TASK STATEMENT
Retype the opening lines of the data exactly, stopping after the line that contains "[Quick view] (78, 434)". Skip every picture.

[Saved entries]
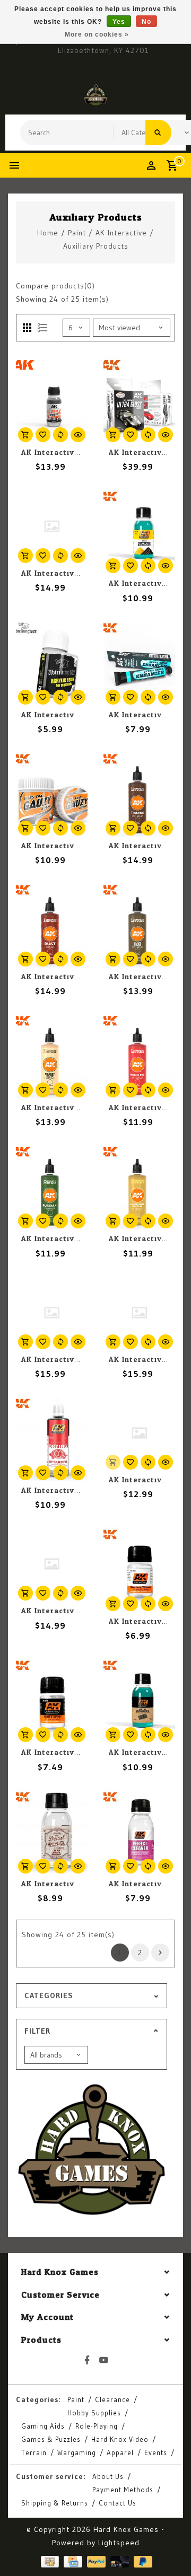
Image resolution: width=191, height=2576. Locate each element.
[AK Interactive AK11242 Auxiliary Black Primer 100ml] (52, 1564)
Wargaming (76, 2452)
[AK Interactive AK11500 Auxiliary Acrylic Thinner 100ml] (139, 1433)
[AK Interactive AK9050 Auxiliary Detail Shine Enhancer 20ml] (139, 663)
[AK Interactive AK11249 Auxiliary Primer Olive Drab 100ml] (139, 925)
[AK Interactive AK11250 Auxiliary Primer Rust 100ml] (52, 925)
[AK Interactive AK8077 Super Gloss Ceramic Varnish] (52, 400)
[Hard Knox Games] (95, 95)
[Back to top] (169, 2549)
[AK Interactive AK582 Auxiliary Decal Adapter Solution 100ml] (52, 1832)
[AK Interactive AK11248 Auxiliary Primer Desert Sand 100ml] (52, 1055)
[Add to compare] (60, 434)
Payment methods (122, 2489)
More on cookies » (97, 34)
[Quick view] (78, 434)
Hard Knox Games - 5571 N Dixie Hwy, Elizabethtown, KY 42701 (103, 45)
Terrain (34, 2452)
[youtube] (104, 2360)
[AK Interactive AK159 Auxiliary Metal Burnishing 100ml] (139, 1700)
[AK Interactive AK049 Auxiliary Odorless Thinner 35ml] (139, 1569)
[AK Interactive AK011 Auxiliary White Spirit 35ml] (52, 1700)
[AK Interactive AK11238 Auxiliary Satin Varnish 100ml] (52, 526)
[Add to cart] (25, 434)
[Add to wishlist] (43, 434)
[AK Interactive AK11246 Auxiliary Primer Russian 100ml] (52, 1186)
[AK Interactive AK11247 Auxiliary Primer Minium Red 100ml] (139, 1055)
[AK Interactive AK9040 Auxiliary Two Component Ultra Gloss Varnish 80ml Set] (139, 400)
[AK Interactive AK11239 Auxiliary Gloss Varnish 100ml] (52, 1312)
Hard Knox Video (120, 2439)
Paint (77, 233)
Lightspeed (119, 2542)
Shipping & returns (54, 2503)
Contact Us (117, 2503)
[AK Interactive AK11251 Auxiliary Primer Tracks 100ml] (139, 794)
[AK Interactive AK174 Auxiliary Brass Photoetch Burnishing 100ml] (139, 531)
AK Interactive (121, 233)
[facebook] (87, 2360)
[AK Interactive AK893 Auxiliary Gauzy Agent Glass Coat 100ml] (52, 794)
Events (155, 2452)
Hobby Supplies (94, 2412)
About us (108, 2476)
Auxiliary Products (95, 246)
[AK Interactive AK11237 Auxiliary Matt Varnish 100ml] (139, 1312)
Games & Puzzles (51, 2439)
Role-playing (96, 2426)
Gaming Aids (43, 2426)
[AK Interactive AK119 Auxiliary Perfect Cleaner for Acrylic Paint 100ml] (139, 1832)
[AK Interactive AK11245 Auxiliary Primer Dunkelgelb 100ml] (139, 1186)
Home (47, 233)
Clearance (112, 2399)
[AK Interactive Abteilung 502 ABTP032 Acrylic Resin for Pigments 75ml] (52, 663)
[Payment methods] (49, 2561)
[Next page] (160, 1953)
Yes (118, 21)
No (146, 21)
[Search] (158, 132)
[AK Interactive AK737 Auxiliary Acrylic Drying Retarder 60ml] (52, 1438)
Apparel (120, 2452)
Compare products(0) (55, 286)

ANSWER FOR THE TASK
Image resolution: width=191, height=2576. Locate each element.
[AK Interactive AK11242 Auxiliary Black Primer 100ml] (52, 1564)
Wargaming (76, 2452)
[AK Interactive AK11500 Auxiliary Acrylic Thinner 100ml] (139, 1433)
[AK Interactive AK9050 Auxiliary Detail Shine Enhancer 20ml] (139, 663)
[AK Interactive AK11249 Auxiliary Primer Olive Drab 100ml] (139, 925)
[AK Interactive AK11250 Auxiliary Primer Rust 100ml] (52, 925)
[AK Interactive AK8077 Super Gloss Ceramic Varnish] (52, 400)
[Hard Knox Games] (95, 95)
[Back to top] (169, 2549)
[AK Interactive AK582 Auxiliary Decal Adapter Solution 100ml] (52, 1832)
[AK Interactive AK11248 Auxiliary Primer Desert Sand 100ml] (52, 1055)
[Add to compare] (60, 434)
Payment methods (122, 2489)
More on cookies » (97, 34)
[Quick view] (78, 434)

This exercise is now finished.